Die Hepeel-Tabletten waren denn auch das einzige was ich recht schnell wieder ändern konnte. Ab Donnerstag oder Freitag fing ich wieder damit an und siehe da, es wurde wieder etwas besser. Also haben die Tabletten schonmal einen Einfluss, wenn wir auch nicht wissen ob das der einzige Einfluss ist. Daraufhin habe ich erstmal recherchiert und festgestellt, dass Hepeel N ein homöopathisches Mittel ist, das u.a. Mariendistel enthält und praktischerweise in Apotheken frei verkäuflich ist. Zur Sicherheit habe ich heute noch mit der Tierärztin telefoniert, ob ich das Hepeel bedenkenlos länger geben kann. Sie meinte dass das grundsätzlich in Ordnung ist, allerdings sollte ich die Dosis langsam herunterfahren und dabei beobachten ob das funktioniert. Also zwei Wochen lang täglich geben, dann zwei Wochen lang jeden zweiten Tag, zwei Wochen lang nur zweimal die Woche und dann nur noch einmal die Woche. So allmählich benötigt Nicki wohl ihren eigenen Kalender. Morgen wird also Nachschub besorgt.

Nun bleibt nur noch das Thema sicherzustellen, dass Nicki das Medikament auch wirklich aufnimmt. Eine Zeit lang ging das ja ganz gut mit einem Teelöffel. Allerdings scheint die Lösung nicht wirklich toll zu schmecken, jedenfalls wurde zunehmend beleidigt der Kopf weggedreht.

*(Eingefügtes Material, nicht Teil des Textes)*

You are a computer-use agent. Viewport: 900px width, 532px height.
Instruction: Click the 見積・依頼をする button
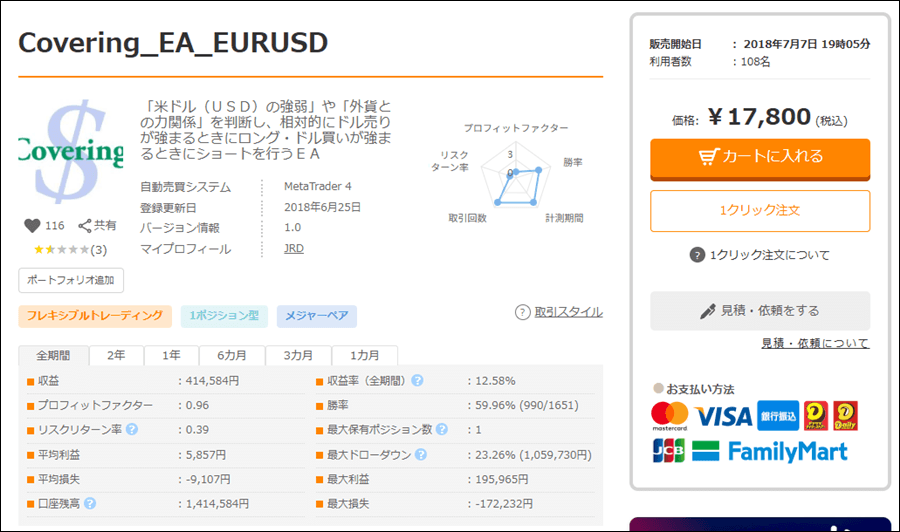pyautogui.click(x=760, y=311)
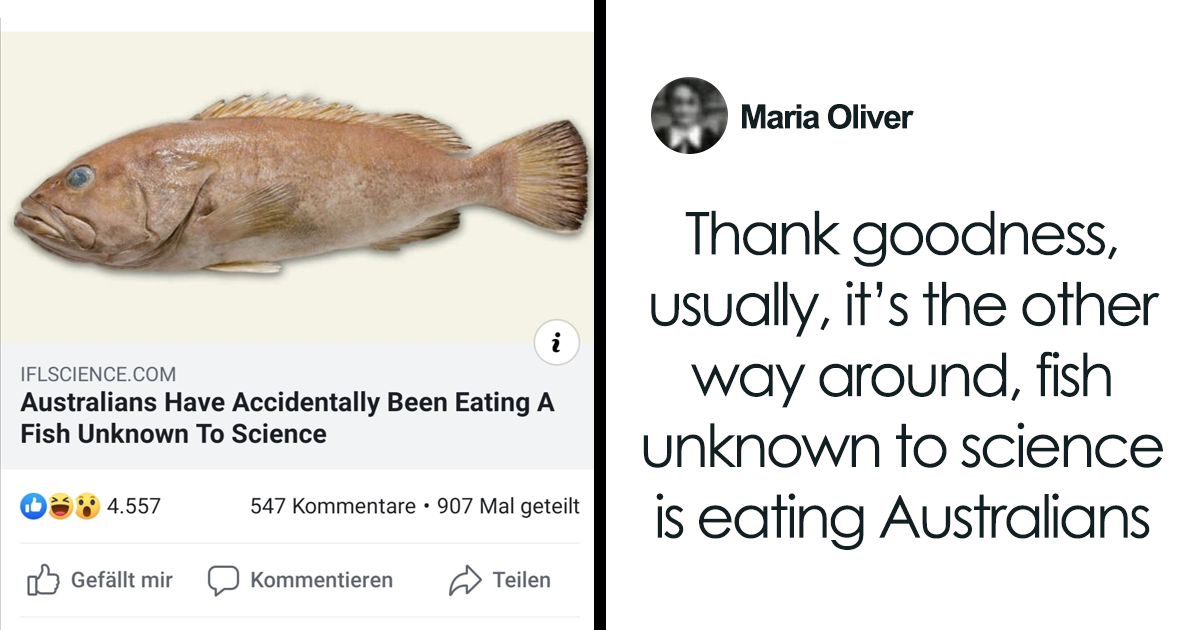Click the speech bubble comment icon
This screenshot has height=630, width=1200.
coord(224,579)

Heute habe ich mir nun zu Nutze gemacht dass Nicki eine Handaufzucht ist. Zu irgendwas muss das ja gut sein. Ich habe etwas von der Lösung in so eine kleine Einwegspritze (natürlich ohne Nadel vorne dran) aufgezogen und Nicki war sofort hell begeistert. Sie hat gar nicht genug bekommen können von dem Zeug aus der Spritze. Da war der Geschmack dann wohl nicht mehr so wichtig. Netter Nebeneffekt war, dass ich auf diese Art die Menge ganz gut kontrollieren konnte. Unter kleiner Gierschlund hat doch tatsächlich fast 1 ml verdrückt.